YOUR TASK: Can you find the lines of the listing that include "accomplish" and copy every one?

(EXTRACTED MATERIAL begins)

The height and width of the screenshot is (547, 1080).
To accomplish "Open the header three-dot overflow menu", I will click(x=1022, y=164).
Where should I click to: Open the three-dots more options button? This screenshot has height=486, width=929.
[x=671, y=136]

(EXTRACTED MATERIAL ends)
(EXTRACTED MATERIAL begins)

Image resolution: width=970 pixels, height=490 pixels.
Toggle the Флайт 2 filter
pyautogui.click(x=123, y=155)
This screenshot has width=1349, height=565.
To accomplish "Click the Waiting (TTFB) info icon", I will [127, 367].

(EXTRACTED MATERIAL ends)

SOLUTION FOR THIS EXERCISE:
To accomplish "Open the header three-dot overflow menu", I will click(x=1022, y=164).
To accomplish "Click the Waiting (TTFB) info icon", I will [127, 367].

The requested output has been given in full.